* Reading text

The next morning, we went rafting on the Kicking Horse river. Unfortunately
we have no pictures of this but it went smoothly. The other people
on our tour left at the midpoint, and so we had our own private guided
tour on the more challenging lower section of the river. Needless
to say, the water was incredibly cold. After the trip and lunch,
we headed back up the river, this time staying on land. Just leaving
the town of Golden, we came across this small troupe of mountain sheep
crossing the road.
Yoho is a bit more remote than the other parks we visited. The 'town'
at its center is called Field, and is really just a glorified ranger station.
Also, a significant portion of Yoho is occupied by the Burgess Shale Site,
an area that has yielded a lot of dinosaur fossils and is off limits to
the average hiker. The park does contain an impressive set of spiral
railway tunnels, designed to overcome the problem of particularly steep
gradients. It also features one of the highest waterfalls anywhere
This picture is about as close as you could get on this particular day without
getting to thickly into the mist. The falls are 254 meters high (about
800 ft.) Nearby the spot where we took this picture, we also took
the picture of wildflowers which is the background of this page.

* The problem
List every proper place name that appears in the travel account about rafting and Yoho.

* Provided data
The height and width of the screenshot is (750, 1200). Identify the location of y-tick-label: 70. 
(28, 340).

* * *

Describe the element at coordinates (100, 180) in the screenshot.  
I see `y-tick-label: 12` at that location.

---

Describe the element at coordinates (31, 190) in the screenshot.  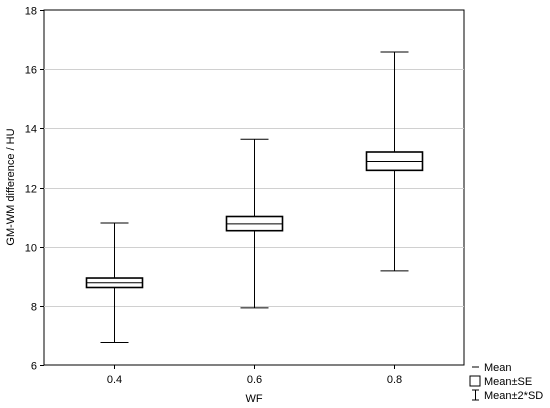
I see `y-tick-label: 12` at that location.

* Your response
Kicking Horse river, Golden, Yoho, Field, Burgess Shale Site